* _TASK BRIEF_: For this exercise, report every line of the material that includes "legend".
# # # # # # #
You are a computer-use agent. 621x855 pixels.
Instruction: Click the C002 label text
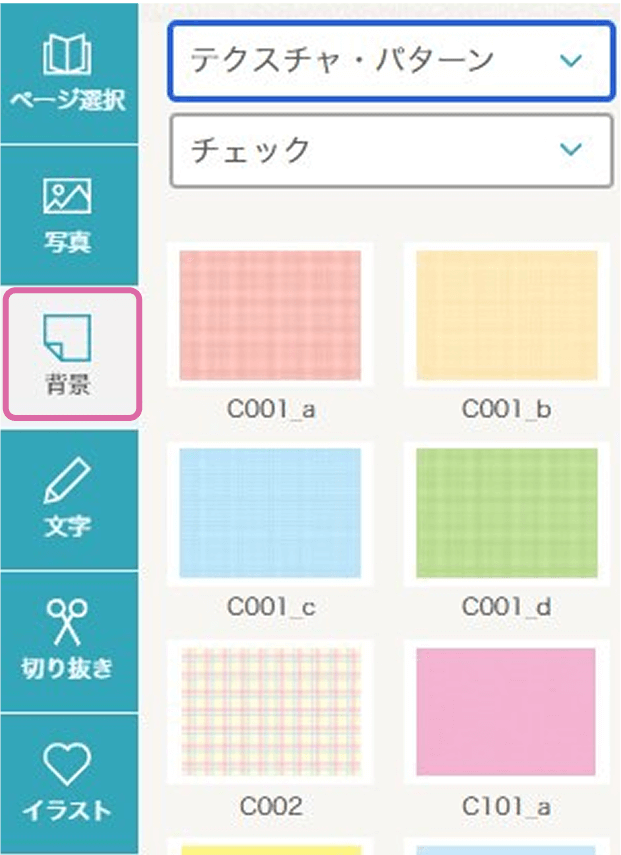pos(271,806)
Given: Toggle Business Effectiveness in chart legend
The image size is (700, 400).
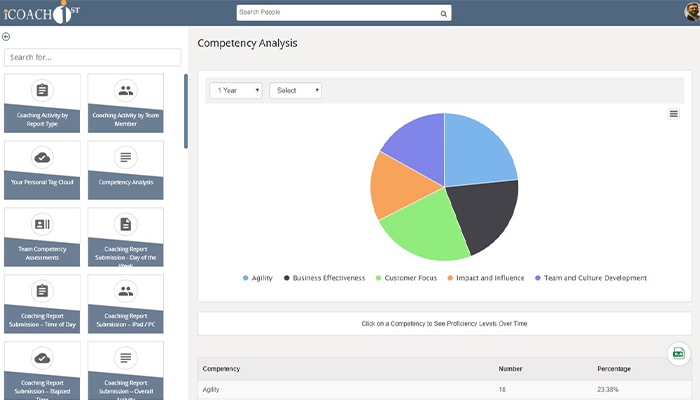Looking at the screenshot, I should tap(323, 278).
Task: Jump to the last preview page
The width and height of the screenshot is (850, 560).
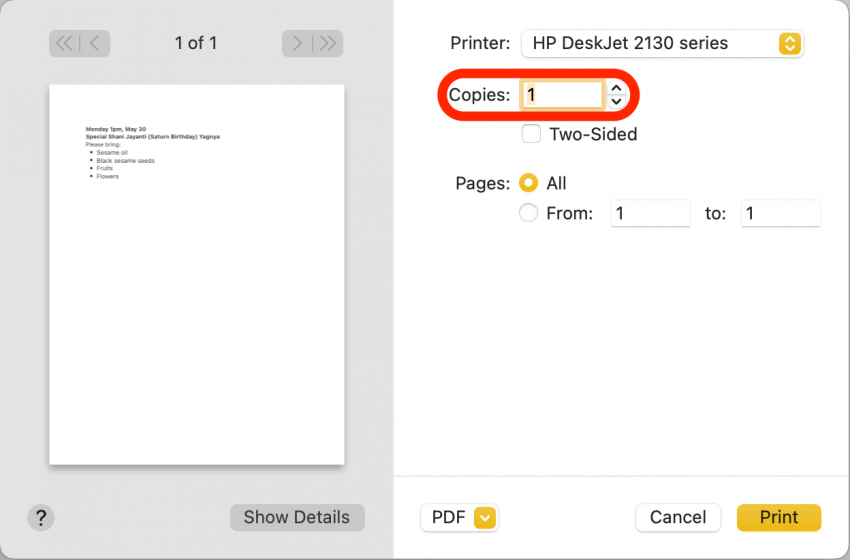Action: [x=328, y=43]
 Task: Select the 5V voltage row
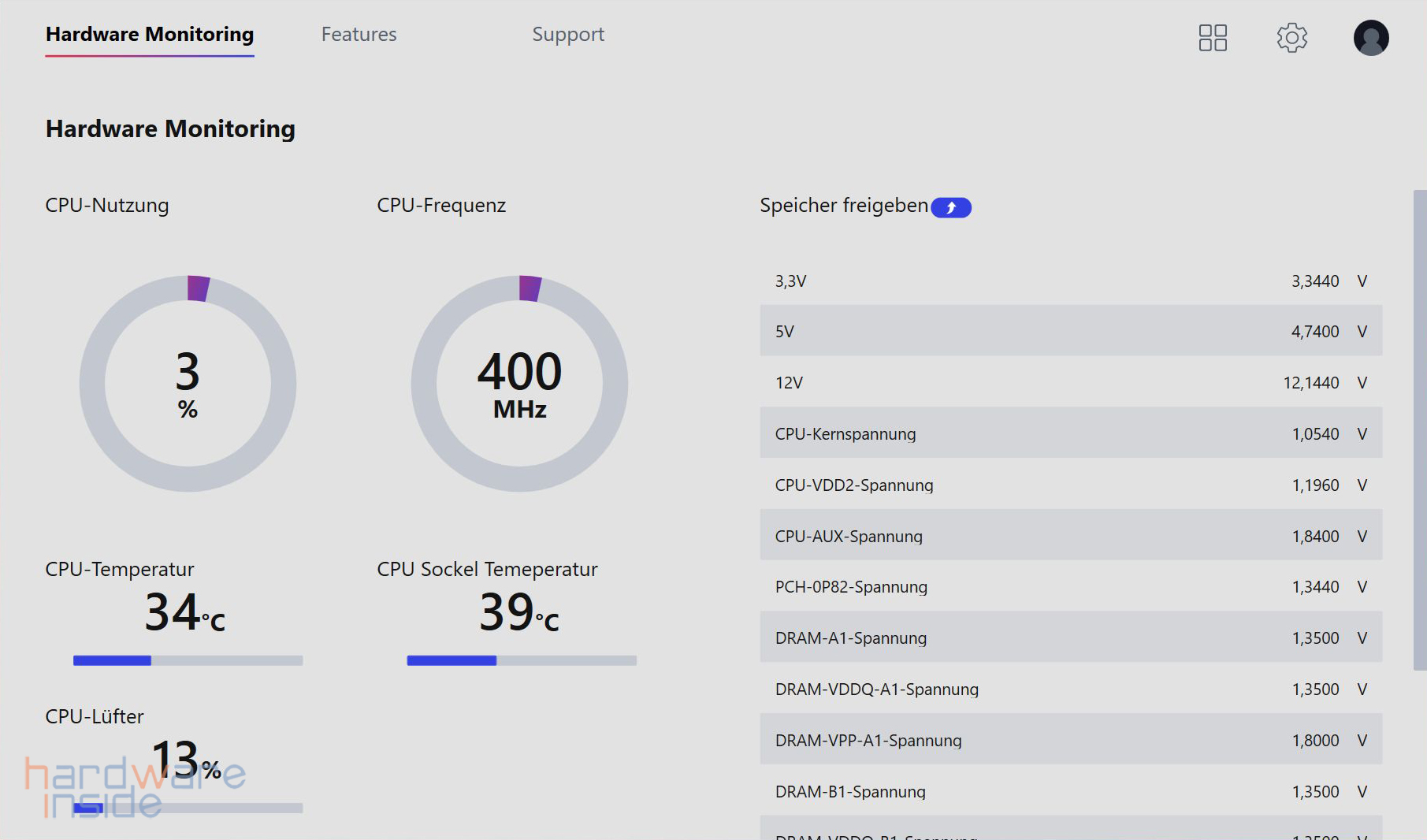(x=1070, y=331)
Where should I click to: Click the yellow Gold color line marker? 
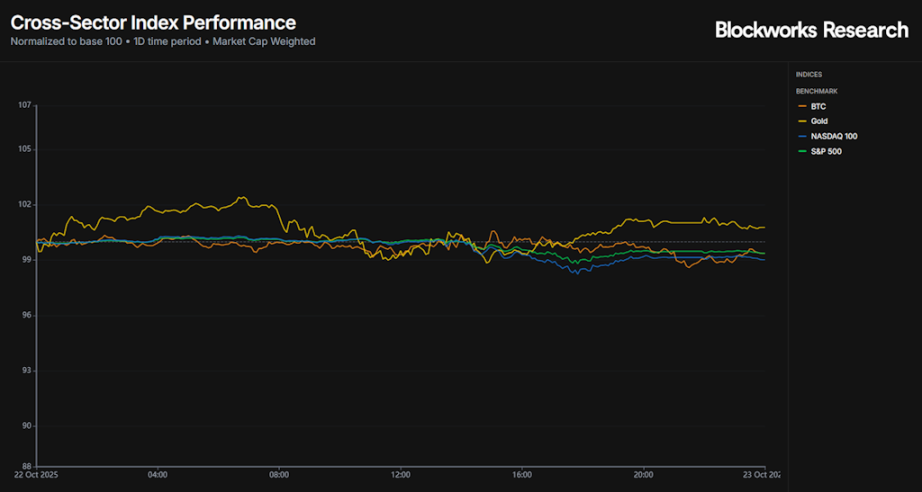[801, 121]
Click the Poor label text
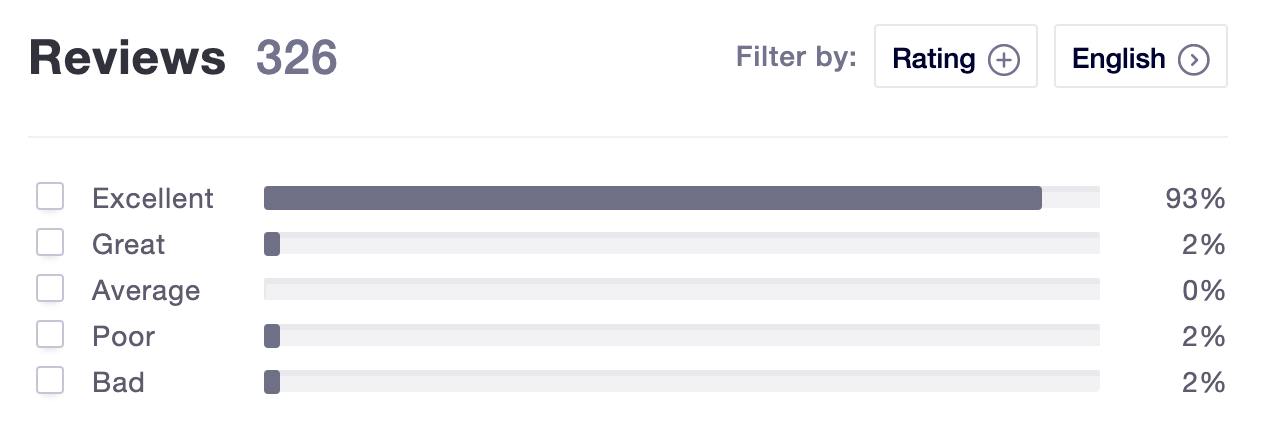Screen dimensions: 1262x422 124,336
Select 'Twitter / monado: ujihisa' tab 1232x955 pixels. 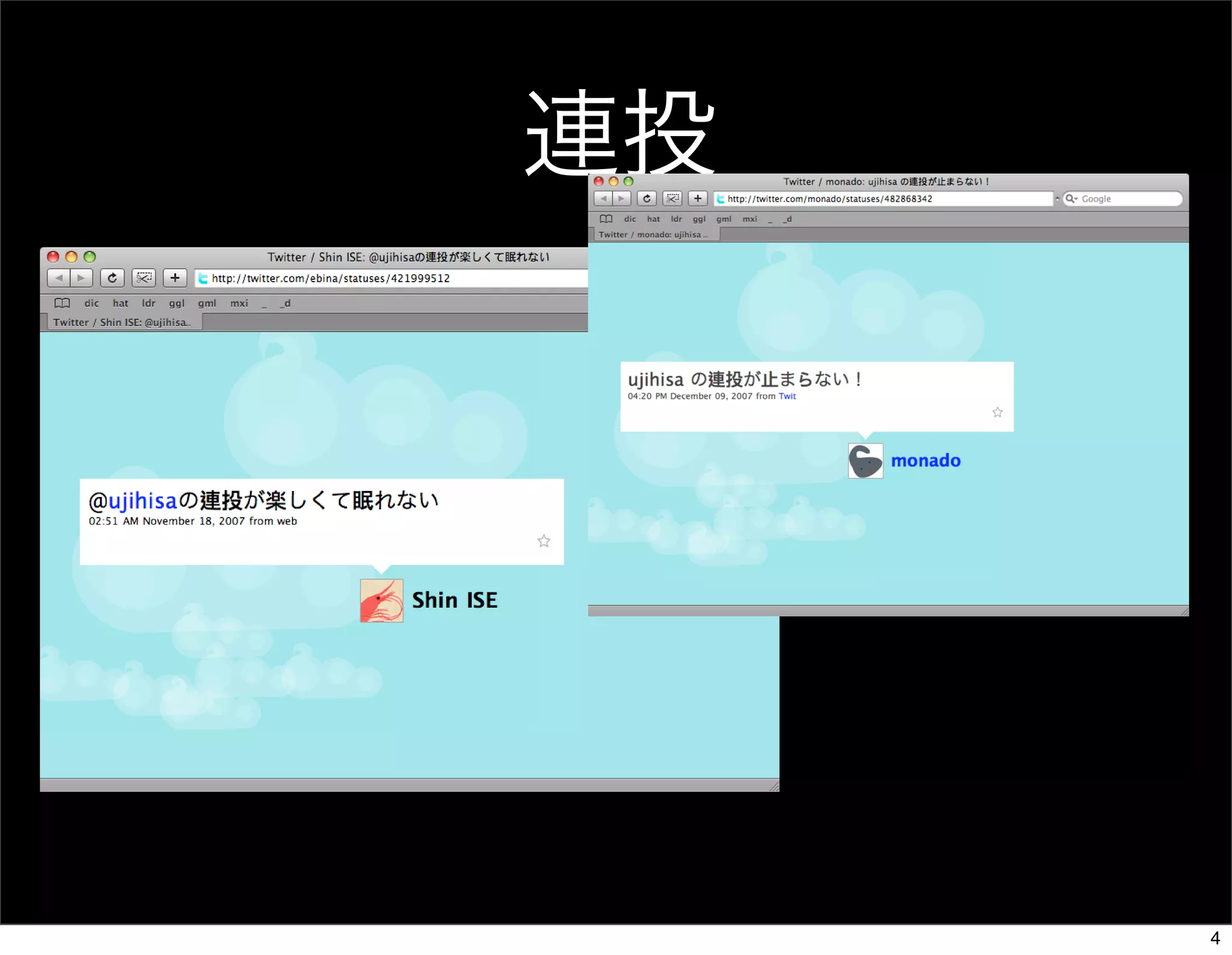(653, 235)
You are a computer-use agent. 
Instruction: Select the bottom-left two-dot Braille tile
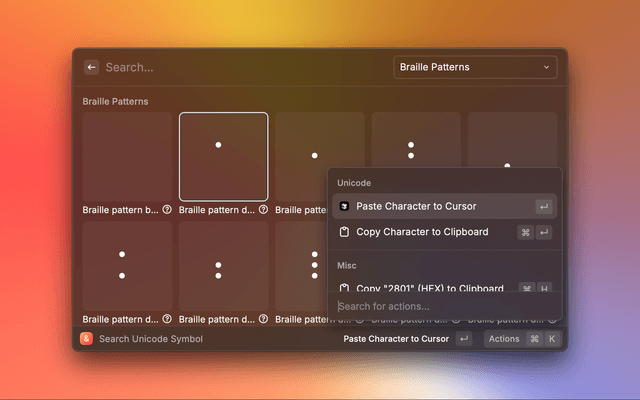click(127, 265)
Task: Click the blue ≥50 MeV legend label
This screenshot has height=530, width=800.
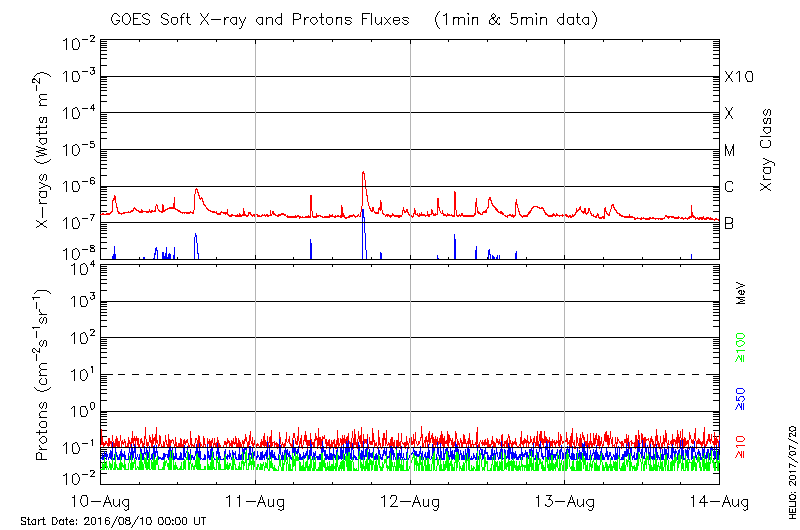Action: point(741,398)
# # # # # # #
* _SOLUTION FOR THIS PROBLEM_:
Given: Toggle Business Effectiveness in chart legend
Task: Click the blue ≥50 MeV legend label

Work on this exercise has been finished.